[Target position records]
------------------------
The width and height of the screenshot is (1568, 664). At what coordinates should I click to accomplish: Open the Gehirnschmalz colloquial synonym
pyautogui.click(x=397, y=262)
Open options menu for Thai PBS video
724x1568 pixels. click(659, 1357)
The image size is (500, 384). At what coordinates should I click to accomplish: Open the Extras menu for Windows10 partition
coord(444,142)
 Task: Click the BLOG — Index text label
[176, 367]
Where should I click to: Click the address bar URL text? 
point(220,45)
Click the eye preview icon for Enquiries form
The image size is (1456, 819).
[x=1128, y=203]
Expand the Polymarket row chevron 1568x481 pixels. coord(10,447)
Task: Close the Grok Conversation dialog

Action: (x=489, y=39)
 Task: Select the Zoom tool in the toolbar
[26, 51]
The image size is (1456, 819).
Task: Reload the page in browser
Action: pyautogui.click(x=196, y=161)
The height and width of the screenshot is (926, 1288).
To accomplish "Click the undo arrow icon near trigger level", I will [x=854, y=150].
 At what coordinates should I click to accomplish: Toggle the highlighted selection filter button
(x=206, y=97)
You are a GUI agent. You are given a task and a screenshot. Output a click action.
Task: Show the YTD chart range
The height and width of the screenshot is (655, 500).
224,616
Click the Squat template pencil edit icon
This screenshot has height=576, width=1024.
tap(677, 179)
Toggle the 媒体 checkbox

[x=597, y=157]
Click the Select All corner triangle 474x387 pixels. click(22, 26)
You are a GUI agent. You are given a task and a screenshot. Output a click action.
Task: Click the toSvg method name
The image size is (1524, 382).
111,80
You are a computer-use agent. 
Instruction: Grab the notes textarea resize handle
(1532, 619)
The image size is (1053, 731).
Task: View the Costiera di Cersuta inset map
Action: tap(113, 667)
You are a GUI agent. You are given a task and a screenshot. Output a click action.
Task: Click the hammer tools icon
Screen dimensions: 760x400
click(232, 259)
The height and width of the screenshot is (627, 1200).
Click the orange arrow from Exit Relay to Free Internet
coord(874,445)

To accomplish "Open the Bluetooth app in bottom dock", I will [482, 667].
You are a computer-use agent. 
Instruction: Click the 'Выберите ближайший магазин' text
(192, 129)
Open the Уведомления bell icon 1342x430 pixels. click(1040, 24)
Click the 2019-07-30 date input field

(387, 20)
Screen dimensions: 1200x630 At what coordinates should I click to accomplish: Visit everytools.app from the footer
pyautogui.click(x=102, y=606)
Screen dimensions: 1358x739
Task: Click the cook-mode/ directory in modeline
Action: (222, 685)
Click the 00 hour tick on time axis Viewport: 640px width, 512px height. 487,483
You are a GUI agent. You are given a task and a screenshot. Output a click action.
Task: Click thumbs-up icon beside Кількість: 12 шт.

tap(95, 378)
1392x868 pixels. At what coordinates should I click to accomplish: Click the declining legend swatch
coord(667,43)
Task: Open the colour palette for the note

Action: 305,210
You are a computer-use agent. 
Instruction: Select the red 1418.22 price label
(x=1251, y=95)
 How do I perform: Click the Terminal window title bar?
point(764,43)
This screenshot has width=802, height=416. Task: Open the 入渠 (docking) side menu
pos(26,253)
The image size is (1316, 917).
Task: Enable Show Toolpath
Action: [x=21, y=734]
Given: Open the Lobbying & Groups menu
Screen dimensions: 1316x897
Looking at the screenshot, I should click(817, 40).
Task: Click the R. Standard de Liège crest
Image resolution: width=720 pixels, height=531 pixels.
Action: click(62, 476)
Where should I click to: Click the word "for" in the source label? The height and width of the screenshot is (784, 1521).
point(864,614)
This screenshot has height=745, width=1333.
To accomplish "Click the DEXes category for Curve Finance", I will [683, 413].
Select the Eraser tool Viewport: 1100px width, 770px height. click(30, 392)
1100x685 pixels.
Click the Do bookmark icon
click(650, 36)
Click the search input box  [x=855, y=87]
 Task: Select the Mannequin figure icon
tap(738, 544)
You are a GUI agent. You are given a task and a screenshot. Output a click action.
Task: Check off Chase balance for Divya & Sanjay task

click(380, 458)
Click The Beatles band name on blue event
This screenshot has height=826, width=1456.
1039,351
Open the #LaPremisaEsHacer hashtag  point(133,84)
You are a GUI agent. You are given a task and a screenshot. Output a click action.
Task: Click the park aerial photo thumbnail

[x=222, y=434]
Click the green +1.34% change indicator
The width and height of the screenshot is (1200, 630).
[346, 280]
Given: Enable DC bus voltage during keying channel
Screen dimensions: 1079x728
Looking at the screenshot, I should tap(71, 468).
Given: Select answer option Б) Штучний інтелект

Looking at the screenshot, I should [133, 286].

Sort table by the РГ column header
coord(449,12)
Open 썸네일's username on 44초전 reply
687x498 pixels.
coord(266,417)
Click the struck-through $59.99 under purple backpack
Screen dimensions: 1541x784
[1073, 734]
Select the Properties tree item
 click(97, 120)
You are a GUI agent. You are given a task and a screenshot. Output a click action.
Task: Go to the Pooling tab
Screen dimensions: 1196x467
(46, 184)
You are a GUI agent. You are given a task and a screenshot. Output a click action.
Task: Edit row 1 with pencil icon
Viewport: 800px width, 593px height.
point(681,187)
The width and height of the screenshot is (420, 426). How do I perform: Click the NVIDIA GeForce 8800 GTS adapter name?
------------------------
● **PROBLEM STATEMENT**: Update the material above by replacing "GUI agent" with "interface agent" wherever it occurs, leaving everything else unchanged.

● **REPLY TO THE EXERCISE**:
The width and height of the screenshot is (1568, 664). At what coordinates should I click to accomplish: Open the Gehirnschmalz colloquial synonym
pyautogui.click(x=397, y=262)
Open options menu for Thai PBS video
724x1568 pixels. click(659, 1357)
The image size is (500, 384). At what coordinates should I click to accomplish: Open the Extras menu for Windows10 partition
coord(444,142)
 Task: Click the BLOG — Index text label
[176, 367]
Where should I click to: Click the address bar URL text? 
point(220,45)
Click the eye preview icon for Enquiries form
The image size is (1456, 819).
[x=1128, y=203]
Expand the Polymarket row chevron 1568x481 pixels. coord(10,447)
Task: Close the Grok Conversation dialog

Action: (x=489, y=39)
 Task: Select the Zoom tool in the toolbar
[26, 51]
The image size is (1456, 819).
Task: Reload the page in browser
Action: pyautogui.click(x=196, y=161)
The height and width of the screenshot is (926, 1288).
To accomplish "Click the undo arrow icon near trigger level", I will [x=854, y=150].
 At what coordinates should I click to accomplish: Toggle the highlighted selection filter button
(x=206, y=97)
You are a interface agent. You are given a task and a screenshot. Output a click action.
Task: Show the YTD chart range
The height and width of the screenshot is (655, 500).
224,616
Click the Squat template pencil edit icon
This screenshot has height=576, width=1024.
tap(677, 179)
Toggle the 媒体 checkbox

[x=597, y=157]
Click the Select All corner triangle 474x387 pixels. click(22, 26)
You are a interface agent. You are given a task and a screenshot. Output a click action.
Task: Click the toSvg method name
The image size is (1524, 382).
111,80
You are a computer-use agent. 
Instruction: Grab the notes textarea resize handle
(1532, 619)
The image size is (1053, 731).
Task: View the Costiera di Cersuta inset map
Action: tap(113, 667)
You are a interface agent. You are given a task and a screenshot. Output a click action.
Task: Click the hammer tools icon
Screen dimensions: 760x400
click(232, 259)
The height and width of the screenshot is (627, 1200).
Click the orange arrow from Exit Relay to Free Internet
coord(874,445)

To accomplish "Open the Bluetooth app in bottom dock", I will [482, 667].
You are a computer-use agent. 
Instruction: Click the 'Выберите ближайший магазин' text
(192, 129)
Open the Уведомления bell icon 1342x430 pixels. click(1040, 24)
Click the 2019-07-30 date input field

(387, 20)
Screen dimensions: 1200x630 At what coordinates should I click to accomplish: Visit everytools.app from the footer
pyautogui.click(x=102, y=606)
Screen dimensions: 1358x739
Task: Click the cook-mode/ directory in modeline
Action: (222, 685)
Click the 00 hour tick on time axis Viewport: 640px width, 512px height. 487,483
You are a interface agent. You are given a task and a screenshot. Output a click action.
Task: Click thumbs-up icon beside Кількість: 12 шт.

tap(95, 378)
1392x868 pixels. At what coordinates should I click to accomplish: Click the declining legend swatch
coord(667,43)
Task: Open the colour palette for the note

Action: 305,210
You are a computer-use agent. 
Instruction: Select the red 1418.22 price label
(x=1251, y=95)
 How do I perform: Click the Terminal window title bar?
point(764,43)
This screenshot has width=802, height=416. Task: Open the 入渠 (docking) side menu
pos(26,253)
The image size is (1316, 917).
Task: Enable Show Toolpath
Action: [x=21, y=734]
Given: Open the Lobbying & Groups menu
Screen dimensions: 1316x897
Looking at the screenshot, I should click(817, 40).
Task: Click the R. Standard de Liège crest
Image resolution: width=720 pixels, height=531 pixels.
Action: click(62, 476)
Where should I click to: Click the word "for" in the source label? The height and width of the screenshot is (784, 1521).
point(864,614)
This screenshot has height=745, width=1333.
To accomplish "Click the DEXes category for Curve Finance", I will [683, 413].
Select the Eraser tool Viewport: 1100px width, 770px height. click(30, 392)
1100x685 pixels.
Click the Do bookmark icon
click(650, 36)
Click the search input box  [x=855, y=87]
 Task: Select the Mannequin figure icon
tap(738, 544)
You are a interface agent. You are given a task and a screenshot. Output a click action.
Task: Check off Chase balance for Divya & Sanjay task

click(380, 458)
Click The Beatles band name on blue event
This screenshot has height=826, width=1456.
1039,351
Open the #LaPremisaEsHacer hashtag  point(133,84)
You are a interface agent. You are given a task and a screenshot. Output a click action.
Task: Click the park aerial photo thumbnail

[x=222, y=434]
Click the green +1.34% change indicator
The width and height of the screenshot is (1200, 630).
[346, 280]
Given: Enable DC bus voltage during keying channel
Screen dimensions: 1079x728
Looking at the screenshot, I should tap(71, 468).
Given: Select answer option Б) Штучний інтелект

Looking at the screenshot, I should [133, 286].

Sort table by the РГ column header
coord(449,12)
Open 썸네일's username on 44초전 reply
687x498 pixels.
coord(266,417)
Click the struck-through $59.99 under purple backpack
Screen dimensions: 1541x784
[1073, 734]
Select the Properties tree item
 click(97, 120)
You are a interface agent. You are given a task and a screenshot. Output a click action.
Task: Go to the Pooling tab
Screen dimensions: 1196x467
(46, 184)
You are a interface agent. You are given a task and a screenshot. Output a click action.
Task: Edit row 1 with pencil icon
Viewport: 800px width, 593px height.
point(681,187)
The width and height of the screenshot is (420, 426). How do I perform: Click the NVIDIA GeForce 8800 GTS adapter name?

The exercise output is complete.